Simple steps to weight gain

Ninety nine per cent of people simply do not consume enough food calories and are eating the wrong food. It happens time after time and someone will ask me how to gain weight, my first question is: “What have you eaten today?” and without a doubt most will say not much. You have to eat to fuel the body, plain and simple. Most men do not consume sufficient amounts of protein, complex carbs, fats, and they keep feeding on simple carbs that won’t help in weight gain and muscle gain.

Overworking the muscles is another big mistake. A very big misconception is the more you work out the more your muscles will grow. This is wrong — if we subject our bodies to stresses beyond the normal level, we actually do the opposite and burn muscle due to the stress. Remember, the body will only repair when it gets proper rest and sleep following an intense workout. Anyone wishing to gain weight must be getting at least seven to nine hours’ sleep a night.

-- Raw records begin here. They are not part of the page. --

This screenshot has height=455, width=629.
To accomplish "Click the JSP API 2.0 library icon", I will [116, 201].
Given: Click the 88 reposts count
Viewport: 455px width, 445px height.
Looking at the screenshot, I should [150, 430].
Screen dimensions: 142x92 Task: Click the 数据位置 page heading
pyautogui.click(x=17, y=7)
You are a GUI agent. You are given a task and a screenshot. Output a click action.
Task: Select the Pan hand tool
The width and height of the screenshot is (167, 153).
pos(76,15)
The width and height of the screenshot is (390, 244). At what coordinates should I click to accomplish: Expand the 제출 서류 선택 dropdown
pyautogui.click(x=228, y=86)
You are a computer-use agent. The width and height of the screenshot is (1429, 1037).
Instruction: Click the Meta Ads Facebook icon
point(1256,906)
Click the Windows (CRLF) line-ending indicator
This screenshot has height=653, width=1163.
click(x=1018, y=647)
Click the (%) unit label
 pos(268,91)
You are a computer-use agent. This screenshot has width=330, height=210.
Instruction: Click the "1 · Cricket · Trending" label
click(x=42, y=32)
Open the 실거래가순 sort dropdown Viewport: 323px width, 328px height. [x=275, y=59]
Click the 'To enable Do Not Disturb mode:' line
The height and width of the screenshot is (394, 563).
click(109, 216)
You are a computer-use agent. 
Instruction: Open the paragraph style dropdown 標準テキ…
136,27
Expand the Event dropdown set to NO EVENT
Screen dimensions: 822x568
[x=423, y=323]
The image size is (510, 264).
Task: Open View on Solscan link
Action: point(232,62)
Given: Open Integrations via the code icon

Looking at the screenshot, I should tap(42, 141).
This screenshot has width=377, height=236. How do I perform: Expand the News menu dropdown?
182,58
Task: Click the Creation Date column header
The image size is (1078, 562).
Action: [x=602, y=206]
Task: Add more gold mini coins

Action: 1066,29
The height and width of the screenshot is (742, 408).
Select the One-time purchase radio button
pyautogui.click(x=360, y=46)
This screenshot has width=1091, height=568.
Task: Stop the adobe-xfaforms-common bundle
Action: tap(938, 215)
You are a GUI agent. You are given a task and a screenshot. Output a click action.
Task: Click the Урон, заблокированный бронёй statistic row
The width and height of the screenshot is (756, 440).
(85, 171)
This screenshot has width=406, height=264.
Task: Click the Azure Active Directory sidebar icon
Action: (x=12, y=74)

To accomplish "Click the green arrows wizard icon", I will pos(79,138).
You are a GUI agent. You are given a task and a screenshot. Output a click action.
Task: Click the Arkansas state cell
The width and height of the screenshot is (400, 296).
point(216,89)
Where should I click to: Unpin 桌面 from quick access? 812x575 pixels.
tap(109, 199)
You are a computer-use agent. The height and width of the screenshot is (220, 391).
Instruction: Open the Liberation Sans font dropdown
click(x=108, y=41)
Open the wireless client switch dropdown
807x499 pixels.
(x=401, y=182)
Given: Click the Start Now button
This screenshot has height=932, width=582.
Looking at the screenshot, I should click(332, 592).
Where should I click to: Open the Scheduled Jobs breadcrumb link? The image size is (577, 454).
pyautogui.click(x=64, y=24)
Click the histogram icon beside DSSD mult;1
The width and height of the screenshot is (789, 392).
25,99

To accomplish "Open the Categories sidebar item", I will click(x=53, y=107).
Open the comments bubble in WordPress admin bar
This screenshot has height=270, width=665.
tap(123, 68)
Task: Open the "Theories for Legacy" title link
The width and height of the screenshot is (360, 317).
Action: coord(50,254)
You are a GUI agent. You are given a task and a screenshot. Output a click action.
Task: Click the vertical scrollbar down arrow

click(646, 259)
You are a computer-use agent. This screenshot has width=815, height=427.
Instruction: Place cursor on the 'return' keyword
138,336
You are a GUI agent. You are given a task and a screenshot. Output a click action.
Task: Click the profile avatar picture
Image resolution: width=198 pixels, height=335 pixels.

Many fail to see that gaining muscle mass goes beyond the physical. It begins with the mind, and having the right motivation and mental readiness to follow an exercise regime with adequate rest and making sure the diet is designed to promote weight gain. This means getting enough protein, simple and complex carbs, and enough calories to create the environment to gain muscle is an absolute must. We tend to be short term and want instant results; it is unrealistic to expect optimal results in a matter of days or a couple of weeks. Give yourself time — gaining a couple of pounds in a month is good, and in a year you will add 24 pounds and that will make a world of difference in overall tone.

Recognising where you need to make changes in your attitude to muscle and weight gain is the first step. By implementing these few basic pointers you can get started in the right direction to gaining muscle mass.

1. Eat frequently to fuel the body by getting more calories than your body is burning. The first step is to eat more. Try to get a least six meals a day. Have a really good breakfast for hard gainers, get some high calorie protein bars, protein supplements, or weight gain supplements, and eat foods that help to gain lean mass rather than fat, such as beef, chicken, milk, vegetables, fresh fruits, and peanut butter.

2. When lifting weights make the workout intense at least three times a week, with each session lasting not more than one hour for best results.

Follow these simple steps with proper rest, good supplements, and adequate protein and calorie gaining muscle mass, even in hard gainers, will happen.